Mardi après-midi, un convoi d'ambulances qui tentait de se rendre à Togoga, à environ 25 kilomètres (15 miles) à l'ouest de Mekele, a été refoulé par les soldats près de Tukul, selon les agents de santé. Plusieurs autres ambulances ont été refoulées plus tard dans la journée et mercredi matin, mais un groupe de travailleurs médicaux a atteint le site mardi soir par un autre itinéraire.
Ces travailleurs médicaux soignaient 40 blessés mais ont déclaré à leurs collègues de Mekele que le nombre de blessés était probablement plus élevé car certaines personnes ont fui après l'attaque. Cinq des patients blessés nécessitaient des opérations d'urgence, mais les agents de santé n'ont pas pu les évacuer.
Un autre médecin a déclaré que l'ambulance de la Croix-Rouge dans laquelle il voyageait mardi pour tenter de se rendre sur les lieux a essuyé deux tirs de soldats éthiopiens, qui ont retenu son équipe pendant 45 minutes avant de lui ordonner de rentrer à Mekele.
"Ils nous ont dit que quiconque y allait, aidait les troupes du TPLF", a dit un médecin.
Le TPLF fait référence au Front de libération du peuple du Tigré, qui a gouverné le Tigré jusqu'à ce qu'il soit évincé par une offensive du gouvernement fédéral en novembre 2020. Les combats qui ont suivi ont fait des milliers de morts et forcé plus de deux millions de personnes à quitter leur foyer.
350 000 personnes guettées par la famine
Si les Nations unies ont déclaré que toutes les parties ont été accusées d'abus, les soldats éthiopiens et érythréens ont été accusés à plusieurs reprises par des témoins de piller et de détruire des centres de santé dans toute la région du Tigré et de refuser aux civils l'accès aux soins.
Ce mois-ci, les agences humanitaires ont averti que 350 000 personnes dans le Tigré risquaient de souffrir de la famine. Les travailleurs humanitaires ont déclaré que les soldats leur ont refusé à plusieurs reprises l'accès à plusieurs parties de la région.
Le gouvernement du Premier ministre Abiy Ahmed affirme avoir pratiquement vaincu les rebelles. Mais les forces loyales au TPLF ont récemment annoncé une offensive dans certaines parties du Tigré et ont revendiqué une série de victoires.

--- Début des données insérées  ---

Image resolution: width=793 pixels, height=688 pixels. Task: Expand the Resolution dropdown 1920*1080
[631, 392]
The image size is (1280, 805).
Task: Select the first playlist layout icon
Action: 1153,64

Un habitant d'Adigrat, à environ 100 kilomètres (62 miles) au nord de Mekele, a déclaré qu'un groupe de combattants tigréens avait brièvement pénétré dans la ville mardi, mais qu'elle avait depuis été reprise par les forces éthiopiennes et érythréennes. Il a ajouté que la police fédérale avait depuis été vue en train de frapper des gens dans le centre de la ville.
"Tout le monde reste chez soi, il n'y a pas de mouvement dans la ville", a-t-il déclaré.
De nouveaux combats ont également été signalés à Edaga Hamus et Wukro, deux villes situées sur la route principale de Mekele.
Ces informations interviennent alors que l'Éthiopie a tenu des élections fédérales et régionales lundi. Le scrutin s'est déroulé dans le calme dans la plupart des régions du pays, bien qu'il n'y ait pas eu de vote dans le Tigré.